Monday, June 16, 2008

Yo, Blair! The Boys Are Back In Town

One is a powerful political force on the world stage, on a mission from God. The other is President of the United States. Bush and Blair meet today in London for breakfast, only this time there'll be no open mics to record the conversation. 

Officially Blair is meeting Bush as his Middle East envoy - but why in London and why now? 

Bush's farewell world tour is being seen as a 'lame duck president looking for a legacy'. But make no mistake Bush is still the leader of the most powerful nation on earth. 

Bush and the neocons may be on their way out but there's still months to go before he's consigned to the history books as the president who took the US to war in Iraq. And Blair is worried he too will suffer the same fate. 

After hiding away for months in his luxury Jerusalem hotel, Blair has been popping up all over the place. He popped up at Westminster the other week all empty smiles and popped up again to launch the Blair Blind Faith Foundation. 

Blair has already bought a huge house in central London and recently bought a country pile - a £4 million stately home in Buckinghamshire, just a few miles from Chequers, the prime ministerial country retreat. How convenient. 

Strange choices for someone who says he just wants to devote his life to God.

One thing we have learnt about Blair is not to trust him. He is all things to all people. That's how he and his cronies in the New Labour Project managed to fool most of the people, all of the time. Until we saw through him.

So far Blair has been richly rewarded by Bush for taking the UK into the illegal Iraq war and at the same time boosting the profits for the huge US global corporations. But the Big Prize still awaits  him.

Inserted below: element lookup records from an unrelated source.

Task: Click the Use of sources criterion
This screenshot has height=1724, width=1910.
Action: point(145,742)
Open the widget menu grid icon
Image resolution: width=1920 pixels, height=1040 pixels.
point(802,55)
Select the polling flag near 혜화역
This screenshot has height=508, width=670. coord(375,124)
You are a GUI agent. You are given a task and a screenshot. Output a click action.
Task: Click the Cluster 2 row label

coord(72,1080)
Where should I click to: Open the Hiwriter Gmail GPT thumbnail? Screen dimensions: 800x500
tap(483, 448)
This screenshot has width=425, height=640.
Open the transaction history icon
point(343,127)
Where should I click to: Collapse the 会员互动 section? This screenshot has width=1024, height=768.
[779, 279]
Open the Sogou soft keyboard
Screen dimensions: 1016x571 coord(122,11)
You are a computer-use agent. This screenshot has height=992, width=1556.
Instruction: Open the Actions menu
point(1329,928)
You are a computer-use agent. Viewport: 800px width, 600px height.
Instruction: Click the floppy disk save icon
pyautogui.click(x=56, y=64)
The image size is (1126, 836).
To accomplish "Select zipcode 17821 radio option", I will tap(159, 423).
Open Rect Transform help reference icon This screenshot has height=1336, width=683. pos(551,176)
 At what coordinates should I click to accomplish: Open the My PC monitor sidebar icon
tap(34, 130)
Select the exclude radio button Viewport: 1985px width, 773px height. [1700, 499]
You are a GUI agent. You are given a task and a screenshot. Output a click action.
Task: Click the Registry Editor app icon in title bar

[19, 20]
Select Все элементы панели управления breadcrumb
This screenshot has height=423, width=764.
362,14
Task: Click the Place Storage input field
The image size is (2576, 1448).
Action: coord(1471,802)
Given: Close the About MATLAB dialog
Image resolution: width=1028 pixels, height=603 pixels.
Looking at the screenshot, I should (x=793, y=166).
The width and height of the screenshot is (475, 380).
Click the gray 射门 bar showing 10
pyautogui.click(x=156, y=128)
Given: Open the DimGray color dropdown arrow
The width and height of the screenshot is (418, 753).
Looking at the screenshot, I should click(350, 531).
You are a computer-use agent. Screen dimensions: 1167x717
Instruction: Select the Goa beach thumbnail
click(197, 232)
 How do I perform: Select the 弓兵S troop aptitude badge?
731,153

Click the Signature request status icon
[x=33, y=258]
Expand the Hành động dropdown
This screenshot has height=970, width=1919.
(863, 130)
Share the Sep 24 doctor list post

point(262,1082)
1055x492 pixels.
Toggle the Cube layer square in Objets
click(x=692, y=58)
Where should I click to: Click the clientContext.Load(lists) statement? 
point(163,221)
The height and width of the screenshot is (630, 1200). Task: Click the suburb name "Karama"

Could it be the appointment of Blair as the new full-time permanent EU president, currently being bulldozed through by Brussels, with powers over defence and trade? That would be a US neocon's dream. Bush needs his man in Europe and Blair has never disappointed his powerful masters.

In his political novel, The Ghost, Robert Harris paints a similar picture for his Blair-esque prime minister, Adam Lang. Sometimes the truth is stranger than fiction.